What you need to do:
A. Quote the commentary on Mark's call of the first disciples between "In the next" and "RRSPs walking away).", inclusive.
B. Print the listing from the line containing "Given: Open the Read More link" through the last line of the listing, inclusive. Leave the pictures out.

Passage given:
____
That message itself is then summarized in verse 15. It is condensed into two announcements followed by two commands. First, Jesus says, “The time is fulfilled.” The time, in other words, that the prophets—the last and greatest of which was John himself—looked forward to was now here. The second announcement then elaborates on the first. The time is fulfilled because the Kingdom of God is present. With the beginning of Jesus’ ministry, God’s rule has, in fact, already entered history.
And the response to this announcement is then made plain. Repent, that is, change your ways. And believe in the Gospel—in other words, trust that in me, the kingdom of God has come and is here. As Mark presents it, there is in Jesus’ message a deliberate confusion of the proclaimer—Jesus—and the proclaimed—the Gospel of the Kingdom. Jesus is both the one through whom the Good News is being preached and the one in whom the Kingdom comes.
In the next paragraph, we move to the call of the first four disciples: Simon, Andrew, James and John. Mark’s story opens as Jesus is walking by the sea of Galilee. And Jesus’ eyes fall upon Andrew and Peter, fishing. “Follow me,” he says, “And I will make you fish for people,” And immediately (one of Mark’s favourite phrases) they left their nets and followed him. He then walks just a little further up the beach, I imagine Andrew and Peter racing to catch up from behind, to where he sees James and John. And the scene is repeated. “And immediately” Jesus calls and the brothers leave their nets to follow Jesus (no one knows what Zebedee thought as he saw his RRSPs walking away).
There are three aspects about discipleship in this call story that draw our attention. The first is this: Jesus calls. This intenstifies the theme found in last week’s text. Jesus emerges on the scene. Jesus calls the disciples solely by means of an authoritative summons. The disciples did not choose their master—a fairly common characteristic in other Jewish call stories—the master chose them. And they obeyed.
Second, Jesus’ call has both negative and positive responses. Negatively, the disciples leave. They leave their nets; which is to say, their occupations. They leave the only means of financial security they have ever known. They leave the only means of providing for their families for which they have been trained. Not only do they leave their occupation, but James and John at least leave also their father behind. The call to discipleship for these followers of Jesus meant a radical and immediate severing of social and family ties. The theme introduced here—which will slowly intensify throughout the Gospel—is that of the cost of discipleship.
Positively, Andrew, Peter, James, and John responded by following Jesus. He called; they followed. There is no mention of deliberation. Peter did not stop fishing, call Andrew aside and weight the pros and cons. James and John did not contact an accountant and sit down with Zebedee to make the appropriate financial arrangements for the family business before they left it behind. The immediacy of their response is reinforced and intensified by Mark’s repetition of the phrase, “and immediately.”
____
Material for this task:
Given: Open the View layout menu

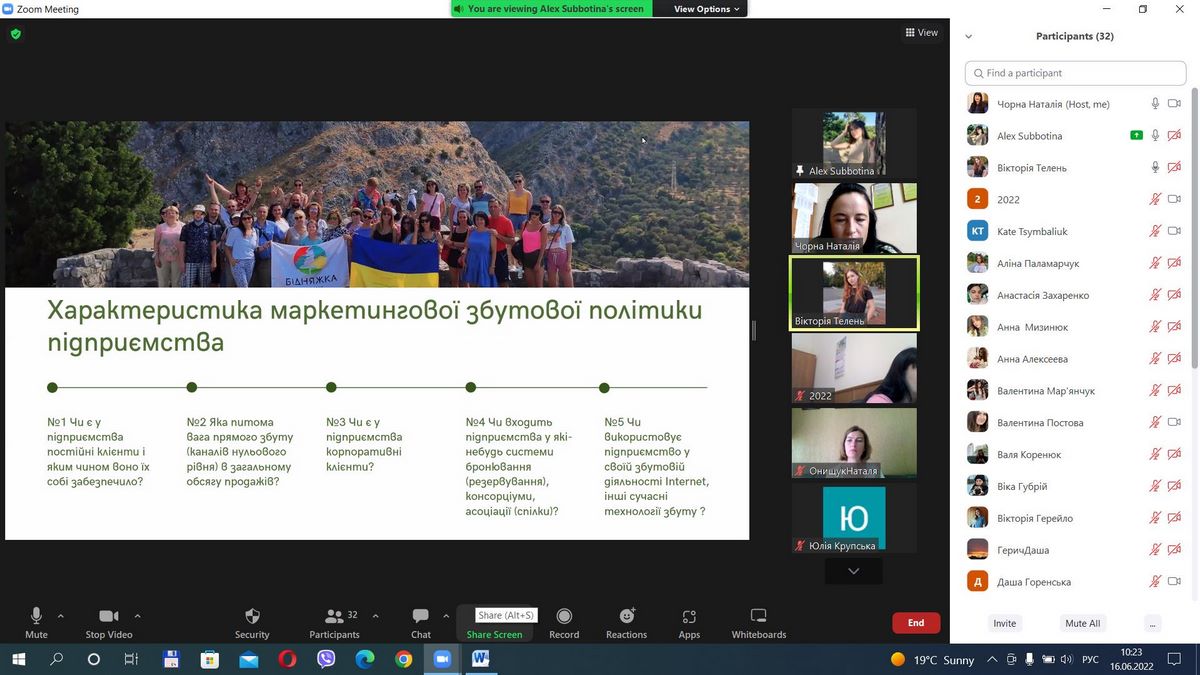Looking at the screenshot, I should (921, 33).
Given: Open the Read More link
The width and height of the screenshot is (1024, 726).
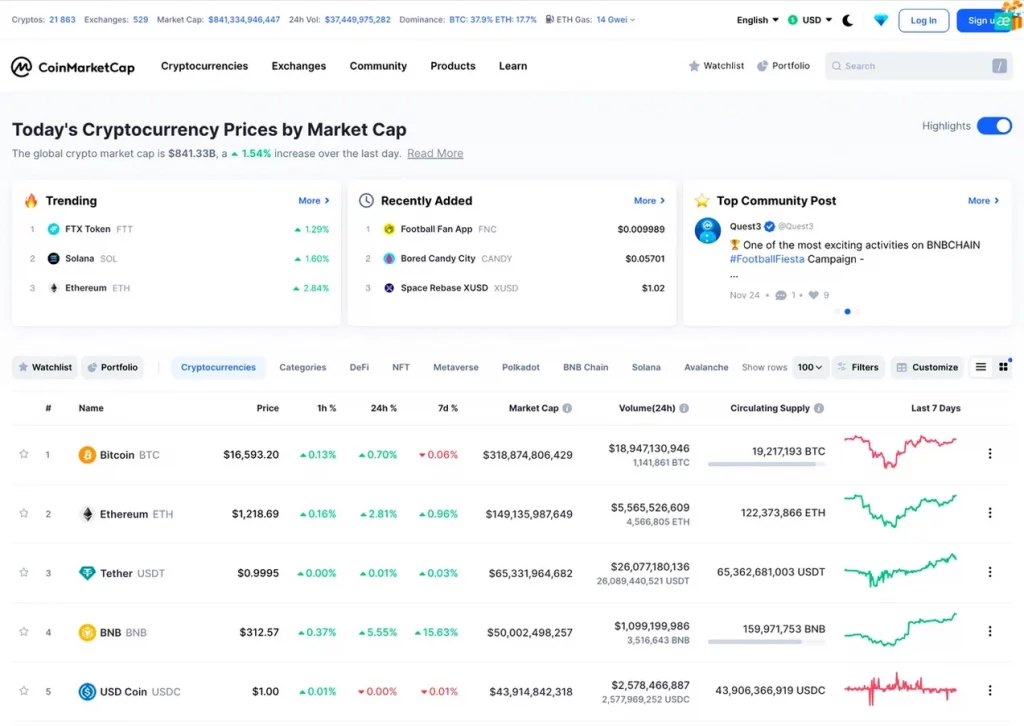Looking at the screenshot, I should (434, 154).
____
Outputs:
A.
In the next paragraph, we move to the call of the first four disciples: Simon, Andrew, James and John. Mark’s story opens as Jesus is walking by the sea of Galilee. And Jesus’ eyes fall upon Andrew and Peter, fishing. “Follow me,” he says, “And I will make you fish for people,” And immediately (one of Mark’s favourite phrases) they left their nets and followed him. He then walks just a little further up the beach, I imagine Andrew and Peter racing to catch up from behind, to where he sees James and John. And the scene is repeated. “And immediately” Jesus calls and the brothers leave their nets to follow Jesus (no one knows what Zebedee thought as he saw his RRSPs walking away).

B.
Given: Open the Read More link
The width and height of the screenshot is (1024, 726).
Looking at the screenshot, I should (434, 154).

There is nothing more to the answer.